Replace image with text in pdf page using Aspose.PDF for .NET

i have a scenario where there is a pdf page contins both text and image and i use aspose.ocr
to convert this image into text now I’m stuck there is no function to replace this image with text the existing function only replace the image with another one as a workaround I’ve tried to delete this image and append the text but when i use pdfcontenteditor.createtext or .createfreetext both of this functions display the text as image inside the page so any suggestion to fix this issue.

@YEHIAAHMED

Would you kindly share your sample PDF document along with an expected output PDF. We will test the scenario in our environment and address it accordingly.

I need to convert nonsearchable PDF to searchable PDF using OCR and .Net so for example in the attached PDF file page no 5 this page contains [ text - image - text] i use the aspose.pdf and ocr to extract this image and convert it to text but i cannot write it back in the same position in the same page when i tried to conver the whole page to image and this convert it back to text and write it to the pdf i lost the original format of the text of this page
Change Management Plan v0.4.pdf (737.6 KB)

@YEHIAAHMED

We have checked the source file which you have shared.

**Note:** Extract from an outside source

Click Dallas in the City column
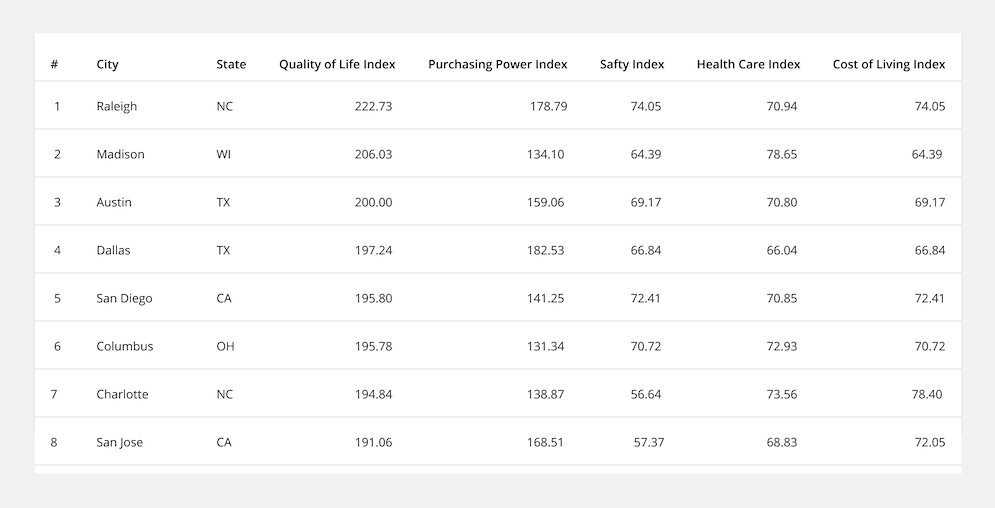The width and height of the screenshot is (995, 508). point(113,251)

It contains images with graphics/icons and text. We regret to share that currently API does not offer any feature to replace images with text in a way you require.

As we requested earlier, would you kindly provide an expected output PDF as well. This would help us understanding your complete requirements and investigate them accordingly whether they could be feasibile to achieve or not using API.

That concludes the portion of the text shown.